Alright, let’s talk about digging into the topics around abnormal psychology. It wasn’t like I just sat down with a textbook one day.

My journey started way back, working this awful call center job. Seriously, soul-crushing stuff. You’d get people calling in, and sometimes, you could just hear that something wasn’t right. Not just angry customers, but people who seemed really, really lost or scared, talking in circles, or just sounding completely flat, you know?
Dealing with the Unexpected
There was this one guy, he’d call maybe once a week. Never really had a problem with his account, he just seemed to need to talk. But his stories got weirder and weirder. He’d talk about people following him, about messages in the TV static. At first, you brush it off, like, “Okay, weirdo.” But after a while, it got me thinking.
Then there was a lady who would call, sobbing uncontrollably, couldn’t even get out what the issue was. Total panic over something small, like a five-dollar fee. It happened multiple times. My supervisor just told me to transfer her or get her off the line quick. Standard procedure. But it felt… wrong. You start wondering, what’s really going on with these folks?
Sorting Through Patterns

It wasn’t just those extreme cases. You saw patterns.
- People with overwhelming anxiety about tiny things.
- Folks who sounded deeply, deeply sad, no matter what you said.
- Others who were maybe too happy, almost manic, talking a mile a minute.
- And yeah, the ones who seemed totally disconnected from what was happening.
I didn’t have names for any of this stuff back then. To me, it was just “the really anxious callers,” “the super depressed ones,” or “the guy who thinks the FBI is tapping his toaster.”
Trying to Understand
After I finally quit that job (best day ever, by the way), those experiences stuck with me. It wasn’t about being nosy.

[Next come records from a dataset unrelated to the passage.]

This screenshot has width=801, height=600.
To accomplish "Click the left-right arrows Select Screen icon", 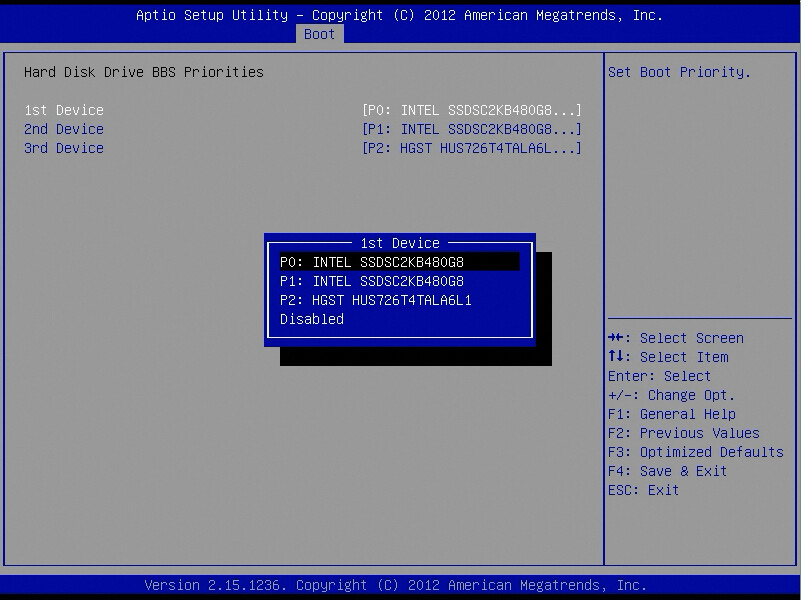I will [616, 338].
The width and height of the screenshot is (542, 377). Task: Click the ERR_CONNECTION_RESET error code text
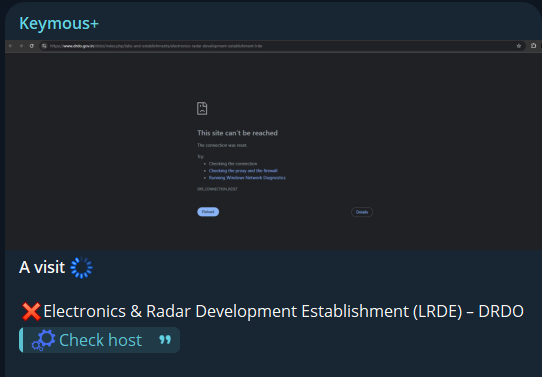tap(217, 189)
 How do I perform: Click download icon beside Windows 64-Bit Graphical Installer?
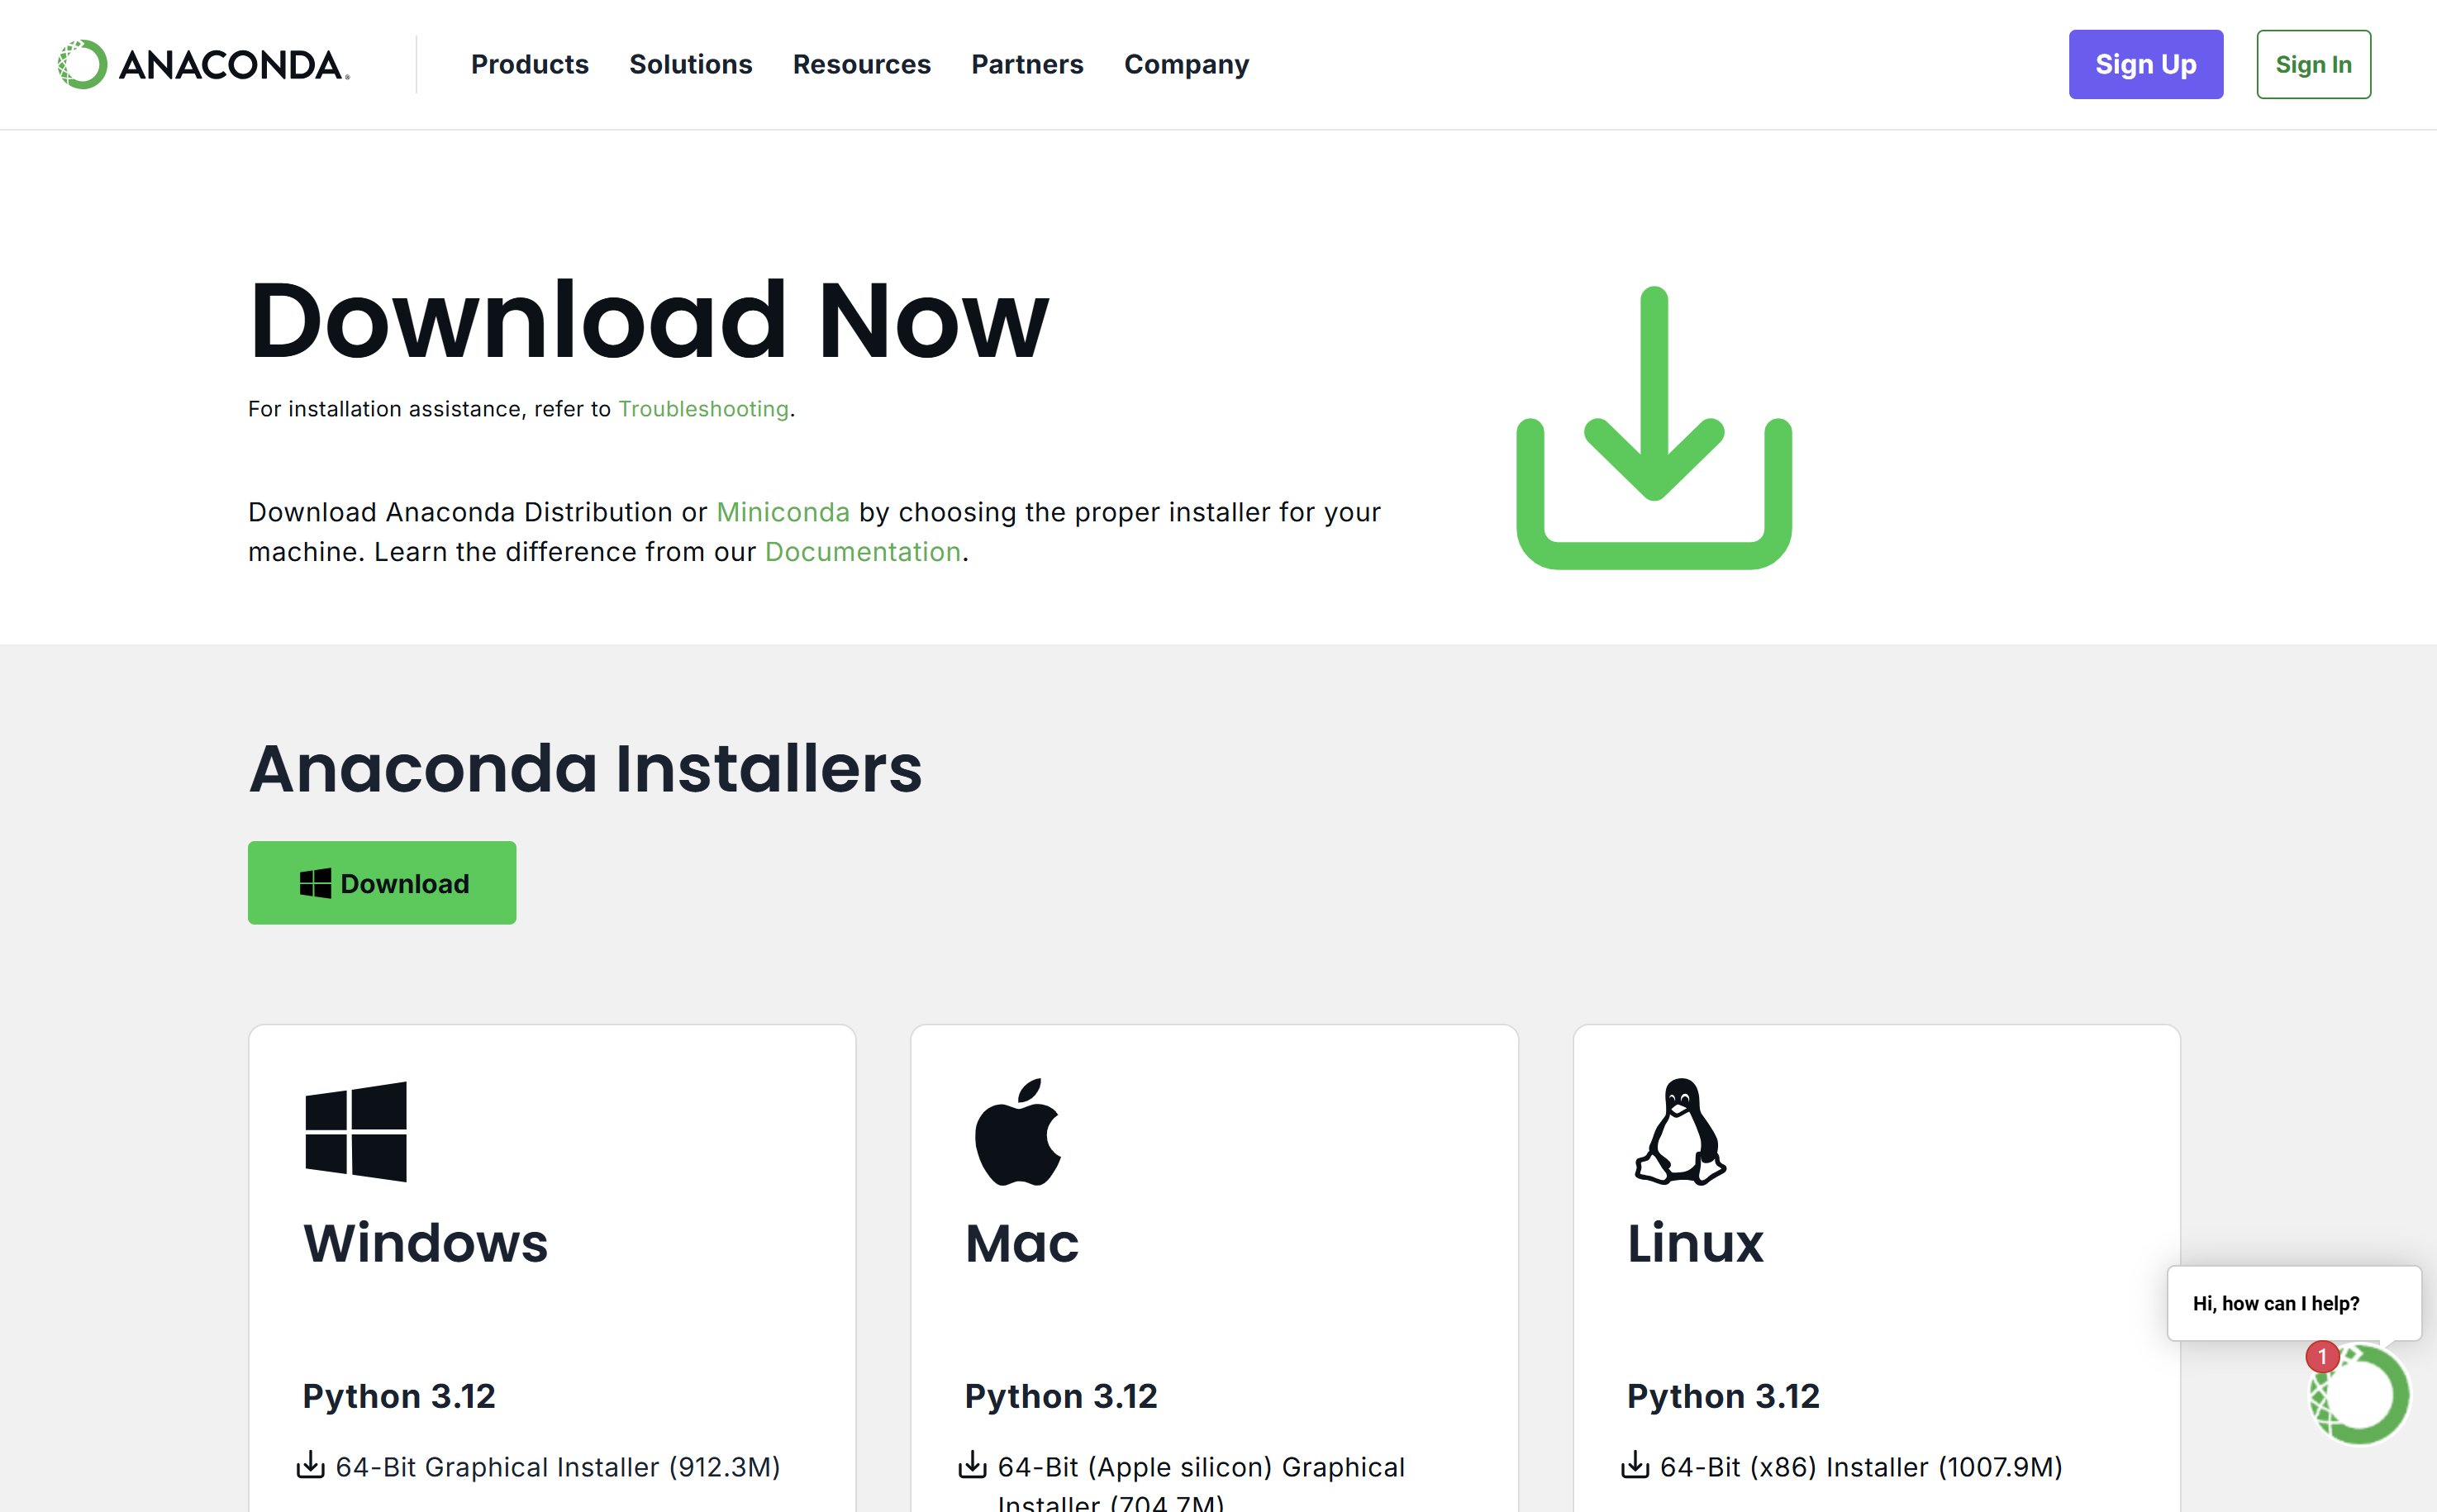pos(311,1465)
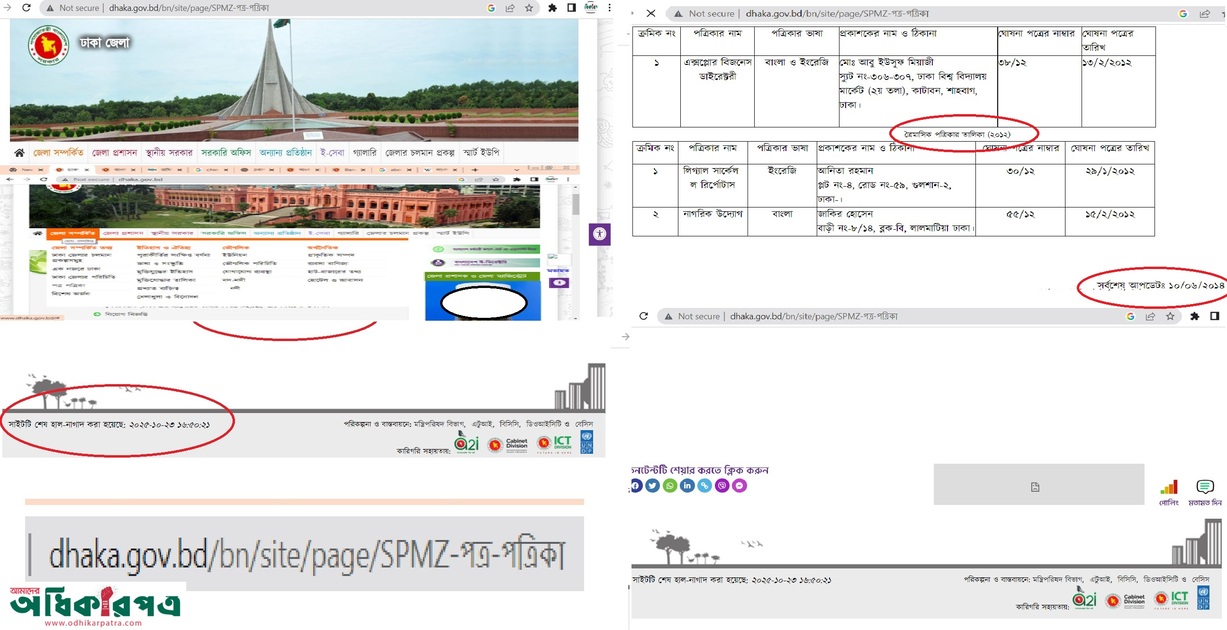Expand the ই-সেবা menu
1227x630 pixels.
[330, 153]
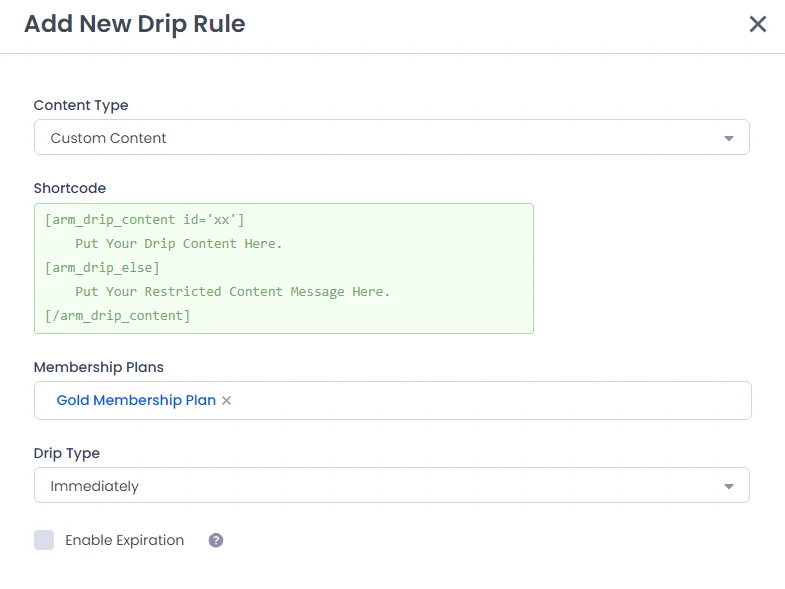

It was more like, “Why do people get stuck like that?” That’s when I started actually looking things up, just basic stuff online at first, then grabbing some intro books from the library.
I started connecting the dots between what I saw and the topics people study in abnormal psychology. Things like:

- Anxiety disorders: That lady terrified of the fee? Yeah, that clicked. Panic attacks, generalized anxiety… it wasn’t just “being worried.”
- Mood disorders: The super sad callers, the overly energetic ones. Depression and bipolar disorder started making a bit more sense, not just as words, but as real struggles I’d heard firsthand.
- Psychotic disorders: The guy hearing messages? Schizophrenia, delusional disorders… hearing about these gave a name to experiences that seemed completely alien before.
- Personality disorders: This one was trickier, but sometimes you’d deal with people whose entire way of interacting felt consistently… difficult, or strange, in a way that went beyond just a bad mood.
So, my “practice” wasn’t some formal study. It was years of talking to people on the phone in a stressful environment, seeing bits and pieces of these struggles, and then trying to find frameworks to understand what I’d witnessed. It made the topics less academic and more about, well, real people having a really hard time.